Mildred still lay, crying softly, in her husband's arms. “I had sometimes dreamt,” continued Mr. Foxley, “of meeting some young girl who could love me and on whose innocence and sweetness I could rest and whom besides I should really love. It did not dawn upon me when I first saw you, that you were the one I wanted, for we must confess, dear, that you were very plump and rather pink and spoke—”

“Why, Dacre, how can you? I was only fifteen! Cruel!”

“Yes, I know. And how you changed! Now, you are so different that it is not the same Mildred at all. Such is the power of a true love, my child, and we must always be happy,—ours is one of those marriages.”

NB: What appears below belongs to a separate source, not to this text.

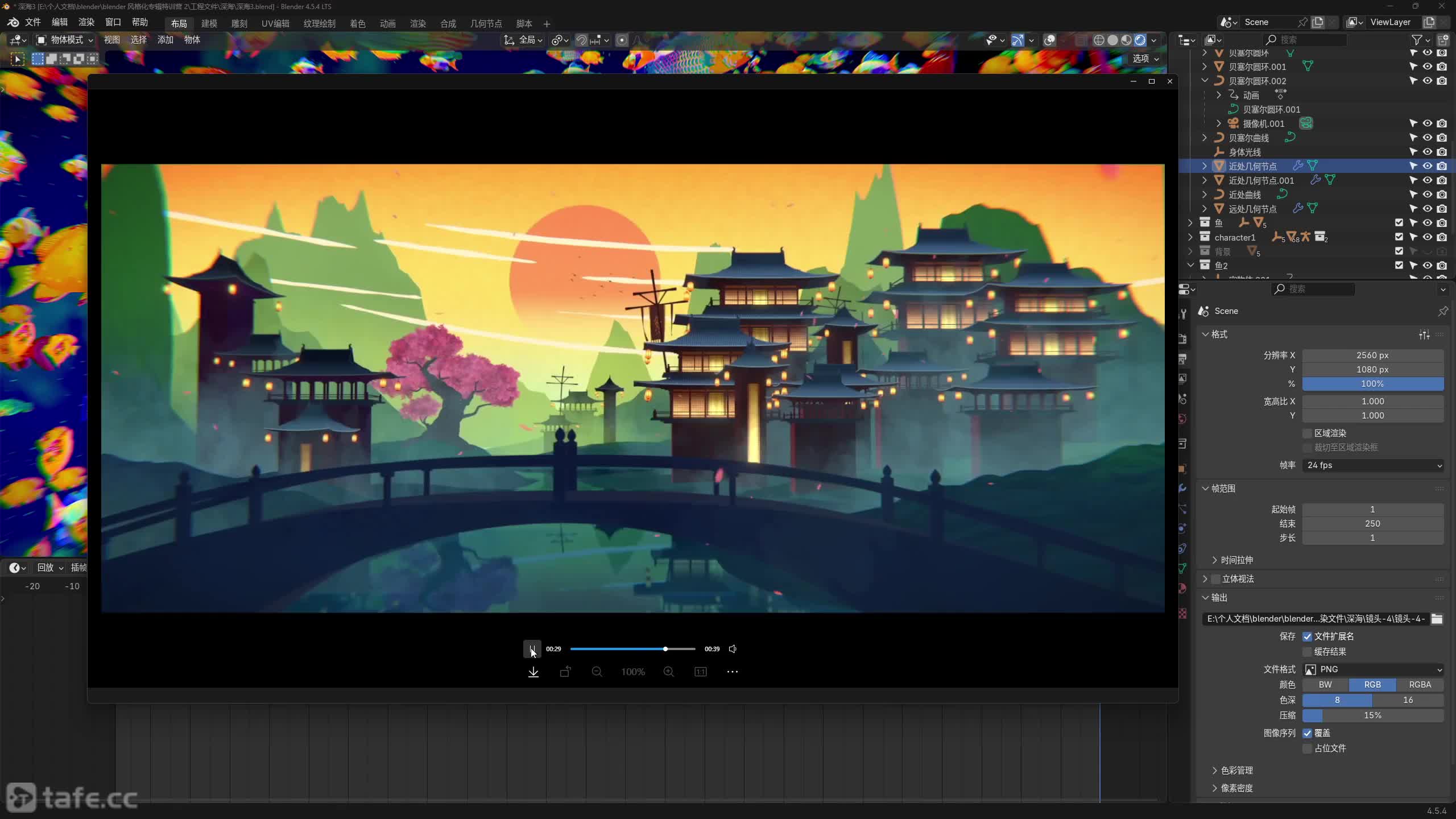
Task: Click the download icon below video
Action: [x=533, y=672]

Theirs was indeed one of those marriages. Mr. Foxley took to farming and enriched his purse as well as his health. Mr. Joseph had an interview with Miss Dexter the nature of which I am not going to reveal, but which resulted in a placid intimacy between the two to the surprise of all save Milly who always said that “she thought she knew why.” Miss Dexter frequently accompanied blind Mr. Joseph on his lonely walks or would sit with him when the others were out, as none but he cared to meet her. Towards his death which occurred in about four years time, she was with him constantly, and died herself in a fortnight after, having left in her will, all her maiden belongings to her “good friend, Farmer Wise.” The farmer was not much moved when informed of this fact, so incomprehensible to the rest of the village. He had always kept the little bottle with its cruel label, and had always feared and avoided poor, proud, foolish, wicked Charlotte Dexter since that Saturday night.

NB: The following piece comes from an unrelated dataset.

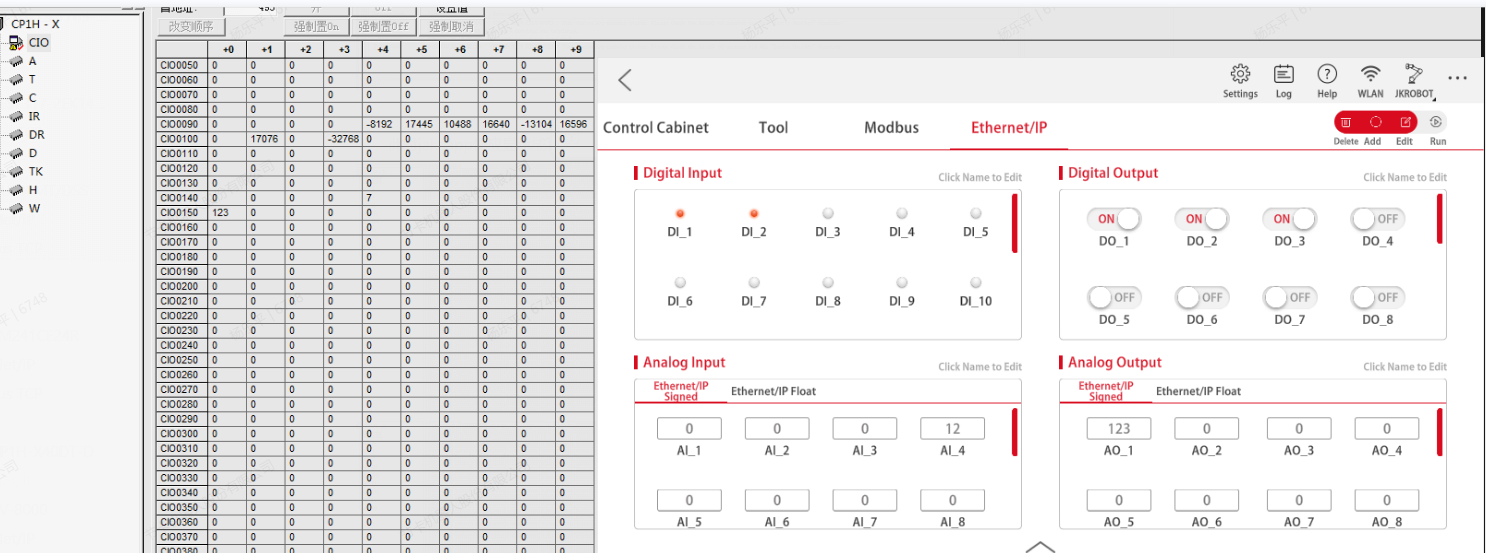Turn off the DO_1 switch
The height and width of the screenshot is (553, 1486).
1114,219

As for Mr. George and his wife, I see a vision of a successful and happy husband and father in the prime of early old age (which means, that at fifty-three one is not old with a young wife and three sweet children) and of Mildred, who is always a little pale, has her eyes constantly turned up to her husband's with her lips brushing her shoulder every now and then.

Still?

Ay, still and forever. And so ends my sketch of how the Mr. Foxleys came, stayed and never went away.